▸ **Brief**: Starting with the row that contains "You are a GUI agent. The screenshot is 37×876." and going on through the row that contains "kwiecień 2026 (18, 815)", copy out each row with its request, multiplying every coordinate in the answers by 1.25 and rounding to whole numbers, with halves rounded up. Give only those rows.

▸ **Supplied material**:
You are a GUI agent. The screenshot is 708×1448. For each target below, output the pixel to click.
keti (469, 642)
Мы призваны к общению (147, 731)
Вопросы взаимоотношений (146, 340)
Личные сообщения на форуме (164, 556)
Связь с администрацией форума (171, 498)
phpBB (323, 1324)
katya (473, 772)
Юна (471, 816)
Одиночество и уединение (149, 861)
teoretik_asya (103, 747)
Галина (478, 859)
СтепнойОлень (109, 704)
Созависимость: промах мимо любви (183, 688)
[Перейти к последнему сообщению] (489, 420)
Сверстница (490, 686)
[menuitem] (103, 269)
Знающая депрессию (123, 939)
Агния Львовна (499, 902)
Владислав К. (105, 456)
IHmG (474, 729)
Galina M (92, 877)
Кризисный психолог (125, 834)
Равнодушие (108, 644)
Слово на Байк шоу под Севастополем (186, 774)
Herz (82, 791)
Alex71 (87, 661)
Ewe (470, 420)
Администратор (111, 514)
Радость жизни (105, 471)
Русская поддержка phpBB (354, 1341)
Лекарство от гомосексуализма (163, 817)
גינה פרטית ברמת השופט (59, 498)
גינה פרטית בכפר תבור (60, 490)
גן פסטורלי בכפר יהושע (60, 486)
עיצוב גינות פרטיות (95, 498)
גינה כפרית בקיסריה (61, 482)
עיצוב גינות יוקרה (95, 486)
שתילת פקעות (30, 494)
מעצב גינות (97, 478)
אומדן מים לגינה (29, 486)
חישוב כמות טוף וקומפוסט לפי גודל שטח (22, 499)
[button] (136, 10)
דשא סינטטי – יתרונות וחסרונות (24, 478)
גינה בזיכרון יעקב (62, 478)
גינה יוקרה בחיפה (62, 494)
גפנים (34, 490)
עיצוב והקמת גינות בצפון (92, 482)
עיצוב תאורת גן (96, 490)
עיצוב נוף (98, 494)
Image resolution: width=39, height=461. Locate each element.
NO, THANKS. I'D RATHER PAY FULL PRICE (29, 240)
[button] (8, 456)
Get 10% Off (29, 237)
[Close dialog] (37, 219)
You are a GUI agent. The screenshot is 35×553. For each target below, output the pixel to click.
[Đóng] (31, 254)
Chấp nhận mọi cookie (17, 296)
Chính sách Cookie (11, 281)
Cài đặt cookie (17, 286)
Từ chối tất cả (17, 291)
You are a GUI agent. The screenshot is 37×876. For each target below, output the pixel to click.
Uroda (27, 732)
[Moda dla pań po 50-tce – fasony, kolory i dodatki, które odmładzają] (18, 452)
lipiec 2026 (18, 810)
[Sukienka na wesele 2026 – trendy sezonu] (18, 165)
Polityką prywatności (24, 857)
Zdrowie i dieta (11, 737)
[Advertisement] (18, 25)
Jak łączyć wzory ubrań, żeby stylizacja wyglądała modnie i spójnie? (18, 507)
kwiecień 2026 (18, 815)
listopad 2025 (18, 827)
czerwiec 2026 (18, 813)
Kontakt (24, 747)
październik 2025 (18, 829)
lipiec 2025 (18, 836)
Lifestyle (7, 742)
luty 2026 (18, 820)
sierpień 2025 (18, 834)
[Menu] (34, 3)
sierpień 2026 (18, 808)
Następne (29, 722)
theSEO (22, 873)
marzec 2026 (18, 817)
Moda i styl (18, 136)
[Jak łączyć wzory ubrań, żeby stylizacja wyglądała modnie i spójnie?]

▸ **Solved problem**:
You are a GUI agent. The screenshot is 37×876. For each target below, output the pixel to click.
Uroda (34, 915)
[Moda dla pań po 50-tce – fasony, kolory i dodatki, które odmładzają] (23, 565)
lipiec 2026 (23, 1013)
[Sukienka na wesele 2026 – trendy sezonu] (23, 206)
Polityką prywatności (30, 1071)
Zdrowie i dieta (14, 921)
[Advertisement] (23, 31)
Jak łączyć wzory ubrań, żeby stylizacja wyglądała modnie i spójnie? (23, 634)
kwiecień 2026 (23, 1019)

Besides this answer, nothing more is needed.